Pour finir, le rapport fait de nombreuses propositions pour le regain de compétitivité dans le secteur des hautes technologies. Sur le marché de l’infrastructure réseau, le rapport encourage la mise en place d’initiatives Européennes communes, notamment en créant des entreprises européennes pour ce secteur et en favorisant la participation des Very Large Online Plateforms dans le financement de ces chantiers. Pour l’IA, l’Europe doit permettre plus d’accès aux réseaux & super calculateurs pour baisser les coûts, en renforçant notamment le dispositif existant EURO-HPC. Par ailleurs, l’Europe doit promouvoir la coordination entre les industries de différents secteurs pour un meilleur partage des données. Le rapport recommande par ailleurs la création du « AI vertical Priorities Plan » détaillant, pour 10 secteurs stratégiques à définir, des usages communs à ces acteurs. L’objectif étant, de développer et mettre à disposition des supports en open-data aux acteurs de ces secteurs, pour entraîner les IA, et abaisser le coût des modèles prédictifs.

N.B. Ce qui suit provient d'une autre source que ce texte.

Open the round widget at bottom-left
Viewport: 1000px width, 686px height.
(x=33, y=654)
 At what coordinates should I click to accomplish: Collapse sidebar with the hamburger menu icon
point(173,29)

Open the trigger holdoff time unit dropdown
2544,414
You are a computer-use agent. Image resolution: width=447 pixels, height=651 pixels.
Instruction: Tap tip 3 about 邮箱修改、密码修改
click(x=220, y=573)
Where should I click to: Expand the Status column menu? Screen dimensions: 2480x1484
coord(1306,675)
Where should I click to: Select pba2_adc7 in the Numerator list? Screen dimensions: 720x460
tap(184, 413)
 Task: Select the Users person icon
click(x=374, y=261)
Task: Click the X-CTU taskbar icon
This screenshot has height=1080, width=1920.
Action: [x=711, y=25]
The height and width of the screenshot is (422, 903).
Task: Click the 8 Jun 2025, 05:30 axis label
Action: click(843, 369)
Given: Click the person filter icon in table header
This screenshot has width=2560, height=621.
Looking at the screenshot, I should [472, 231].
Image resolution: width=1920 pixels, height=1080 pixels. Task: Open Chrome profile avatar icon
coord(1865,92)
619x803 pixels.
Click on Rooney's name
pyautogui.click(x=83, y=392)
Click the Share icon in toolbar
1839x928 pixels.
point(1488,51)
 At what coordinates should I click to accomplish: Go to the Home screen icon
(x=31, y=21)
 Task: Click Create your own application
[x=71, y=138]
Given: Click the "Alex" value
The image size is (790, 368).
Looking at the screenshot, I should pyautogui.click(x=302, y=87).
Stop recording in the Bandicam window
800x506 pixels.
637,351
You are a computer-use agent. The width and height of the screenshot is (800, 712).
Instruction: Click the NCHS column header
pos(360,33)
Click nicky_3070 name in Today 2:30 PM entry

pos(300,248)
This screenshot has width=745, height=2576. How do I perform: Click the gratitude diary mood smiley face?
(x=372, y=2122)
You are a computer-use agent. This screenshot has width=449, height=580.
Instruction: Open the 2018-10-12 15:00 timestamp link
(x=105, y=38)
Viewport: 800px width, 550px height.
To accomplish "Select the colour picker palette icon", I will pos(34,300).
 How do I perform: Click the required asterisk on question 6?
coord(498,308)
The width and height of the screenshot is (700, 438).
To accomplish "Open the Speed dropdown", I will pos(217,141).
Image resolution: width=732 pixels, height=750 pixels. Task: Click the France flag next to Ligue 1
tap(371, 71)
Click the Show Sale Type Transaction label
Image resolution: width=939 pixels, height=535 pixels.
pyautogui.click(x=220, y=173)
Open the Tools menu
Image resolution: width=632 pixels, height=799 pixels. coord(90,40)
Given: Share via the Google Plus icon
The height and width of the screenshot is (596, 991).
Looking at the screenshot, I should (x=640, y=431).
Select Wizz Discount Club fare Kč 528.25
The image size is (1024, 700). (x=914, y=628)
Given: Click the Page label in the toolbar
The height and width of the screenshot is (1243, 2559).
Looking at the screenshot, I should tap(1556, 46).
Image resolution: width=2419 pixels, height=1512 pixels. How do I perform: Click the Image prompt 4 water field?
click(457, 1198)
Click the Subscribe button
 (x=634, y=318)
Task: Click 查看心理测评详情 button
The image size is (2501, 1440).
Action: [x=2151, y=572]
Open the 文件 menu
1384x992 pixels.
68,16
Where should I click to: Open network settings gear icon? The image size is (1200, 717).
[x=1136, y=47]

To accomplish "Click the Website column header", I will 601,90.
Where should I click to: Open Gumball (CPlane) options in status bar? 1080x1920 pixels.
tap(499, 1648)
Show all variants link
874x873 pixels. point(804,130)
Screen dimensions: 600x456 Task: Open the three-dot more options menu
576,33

Pour le Cloud, autre enjeu critique pour les hautes technologies, le rapport constate un retard non rattrapable de l’Europe sur les États-Unis, cependant, celui-ci exprime tout de même la nécessité de développer des solutions Européennes, pour des raisons de souveraineté. Pour les secteurs publics et les infrastructures critiques, le rapport encourage donc la rédaction d’appels d’offres qui favoriseront les solutions locales. Du côté du secteur privé, c’est au contraire la productivité que priorise le rapport, en encourageant l’abaissement des barrières transatlantiques pour permettre de travailler efficacement.
En conclusion, le rapport Draghi constate un décrochage européen en matière de productivité, au-delà des explications structurelles, c’est sur l’innovation et les hautes technologies que le rapport insiste. Pour regagner du terrain, l’Europe devra réformer son approche du financement de l’innovation, tant pour attirer les investisseurs privés, qu’en renforçant l’effort public pour l’innovation disruptive et pour le développement de l’IA. Le rapport suggère que ces politiques doivent s’accompagner de la création d’un écosystème règlementaire favorable à la création, puis la croissance de nouvelles entreprises innovantes.